- Written by Jim Clements
- Published on 04 August 2011
The KEF Q300's feature KEF's latest version of their popular Uni-Q drivers. KEF originally introduced the Uni-Q speakers back in 1988. They have continuously improved upon the original design through a diligent R&D effort. The culmination of this effort has led to the "All New Q Series" of speakers. The Q300 is the larger of two bookshelf speakers in the line.
"Uni-Q" is what KEF's calls their coincident midrange/tweeter array. In this arrangement, the tweeter is mounted at the acoustic center of the midrange cone. KEF's claim about the Uni-Q drivers is that they mimic a point source and so the sound waves retain greater coherency as they propagate through your room. Coincident drivers also have improved off-axis response characteristics because lobing effects between the two drivers are negligible. Take a look at the exploded illustration immediately below and the close-up of the finished product just below that image and you'll get the idea of how it all goes together.
The aluminum drivers in the new Uni-Q speakers embody numerous technical advances that have trickled down from KEF's Concept Blade project. Let's start with the tweeter. Using FFT analysis, KEF has determined that there are two different optimum geometric shapes for each of two important properties of an ideal metal dome tweeter. An elliptical profile is best to optimize the driver's mechanical properties while a spherical shape is best for the dome's acoustic properties. So they found a way to meld these ideas when they layered a spherical cap onto an elliptical substrate to form the tweeter dome.
The KEF Q300 tweeters have tangerine wave guides. The guides protect the tweeter and are said to improve "the coupling between the tweeter dome and the air". The waveguide on the Q300's is more aggressively designed than in past KEF Uni-Q models. They look really neat too!
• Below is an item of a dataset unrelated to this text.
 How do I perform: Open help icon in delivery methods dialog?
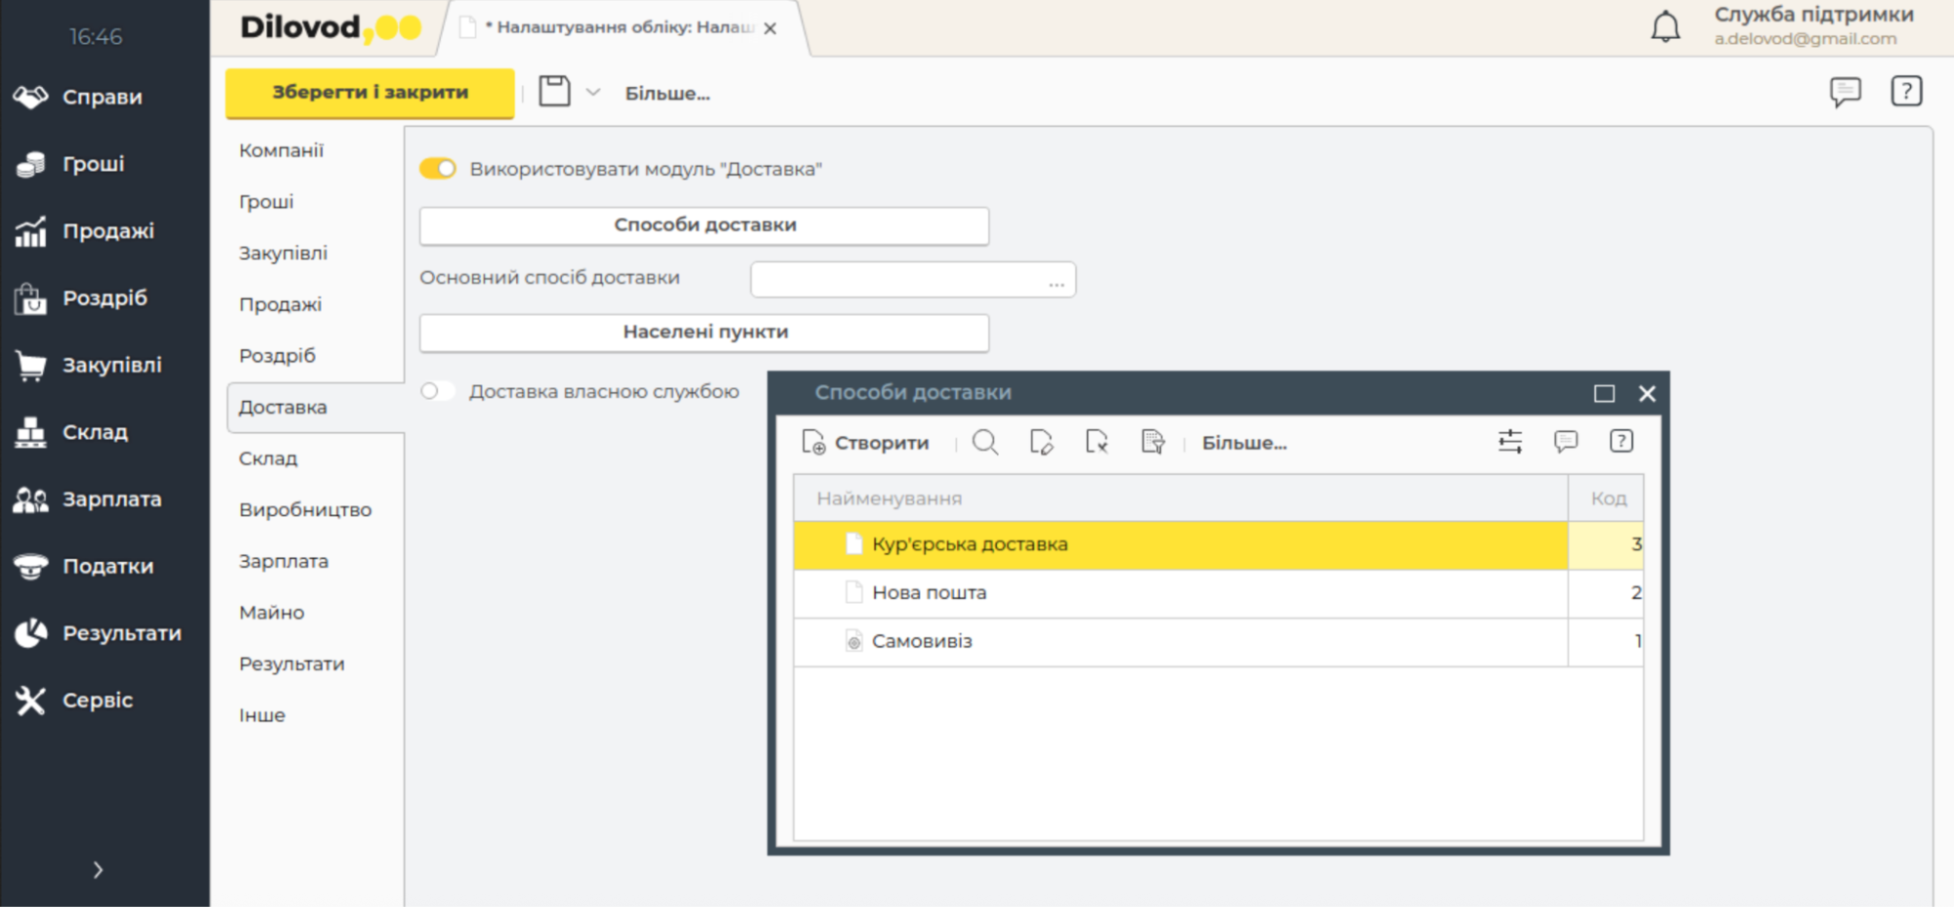[x=1621, y=442]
Another design innovation of the tweeter is a larger sealed duct behind the tweeter. This chamber is filled with a damping material to reduce resonances in the column. The air behind the driver acts as a spring mechanism that dampens the driver and reduces distortion.
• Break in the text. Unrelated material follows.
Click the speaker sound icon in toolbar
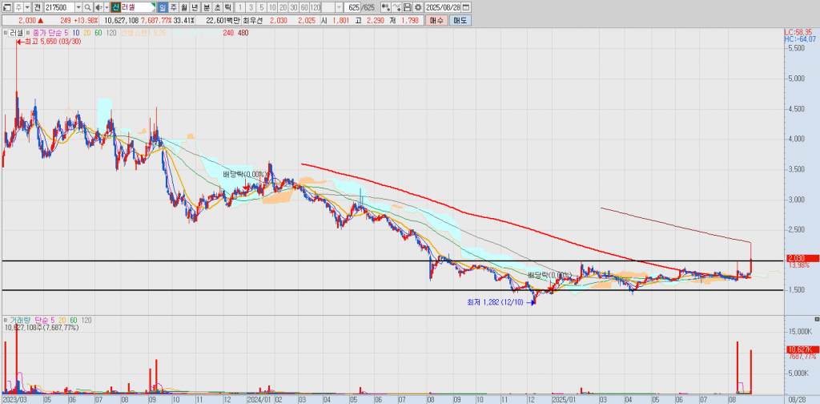This screenshot has width=820, height=404. pos(98,7)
The mid/bass driver has a few innovative features of its own. For example, KEF implemented "Cone Breakup Control" in the Q300's. In this system, a "decoupling moulding" is situated between the driver's aluminum cone and the rest of the motor structure. This reduces mid range resonances. Speaking of the motor, the KEF Q300's have a larger, longer-throw motor than in past designs. Consequently, the overhung voice coil is rather large. So KEF wound this coil with aluminum to reduce the weight. It seems like there is a lot of aluminum in the Q300's . . . I finally realize what happens to all those empty soda and beer cans when we recycle!
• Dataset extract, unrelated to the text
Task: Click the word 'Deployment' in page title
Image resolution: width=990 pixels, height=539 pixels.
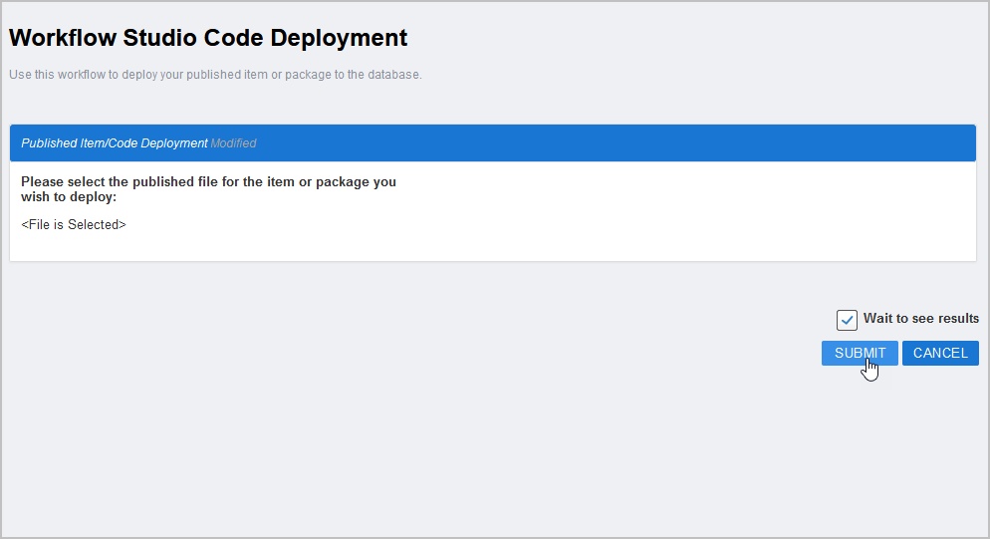Action: (339, 38)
The last word on the driver design is the choice of surround for the mid driver. KEF calls this ribbed design the "Z-Flex" surround. It ostensibly has two inherent advantages over a common design: it flexes more readily in the bass than in the mid range while the ribs create a waveguide to reduce diffraction in the tweeter's response characteristics.
The All New Q Series speakers come in a variety of finishes that are made from recycled wood fiber. The finish choices are Black Oak, English Cherry and European Walnut. My review samples were European Walnut. I must say that the KEF Q300's are built to a remarkably high standard. And with the brushed aluminum drivers, the tangerine waveguides and KEF logos on the front baffle, these are some very nice looking speakers particularly with the grilles removed.